Personal information
- Native name: ماريا السعدي
- Nationality: Moroccan
- Born: 6 December 2010 (age 15)

Sport
- Sport: Athletics
- Events: 60 metres, 100 metres, long jump

Medal record
Women's athletics
Representing Morocco
Arab U18 Championships
| Gold medal – first place | 2026 Cairo | 100 metres |
| Gold medal – first place | 2026 Cairo | Long jump |

= Maria Saadi =

Moroccan sprinter and long jumper

Maria Saadi (ماريا السعدي; ⵎⴰⵔⵉⴰ ⵙⴰⵄⴷⵉ; born 6 December 2010) is a Moroccan track and field athlete who competes in sprinting and the long jump.

==Career==
On 21 February 2026, aged 15, Saadi set a Moroccan indoor record in the 60 metres, recording a time of 7.48 seconds at the French U18 Championships in Liévin, France.

In September 2026, she competed at the Arab U18 Athletics Championships in Egypt, where she won two gold medals. She won the 100 metres in 11.53 seconds and the long jump with a mark of 6.56 metres.

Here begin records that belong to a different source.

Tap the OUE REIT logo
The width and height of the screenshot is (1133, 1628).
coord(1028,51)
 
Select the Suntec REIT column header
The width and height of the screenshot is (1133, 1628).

Her 6.56-metre long jump constituted a senior Moroccan record. Her time in the 100 metres simultaneously established Moroccan U18 and U20 records.

==Competition record==

| Year | Competition | Venue | Position | Event | Performance |
| 2026 | Arab U18 Athletics Championships | Cairo, Egypt | 1st | 100 metres | 11.53 s |
| 1st | Long jump | 6.56 m |

==National records==
- 60 metres indoor – 7.48 seconds, set on 21 February 2026 in Liévin.
- Long jump – 6.56 metres, set in September 2026 in Cairo. This is the senior Moroccan record.
- 100 metres – 11.53 seconds, set in September 2026 in Cairo. This is the Moroccan U20 record.
- 100 metres – 11.53 seconds, set in September 2026 in Cairo. This is the Moroccan U18 record.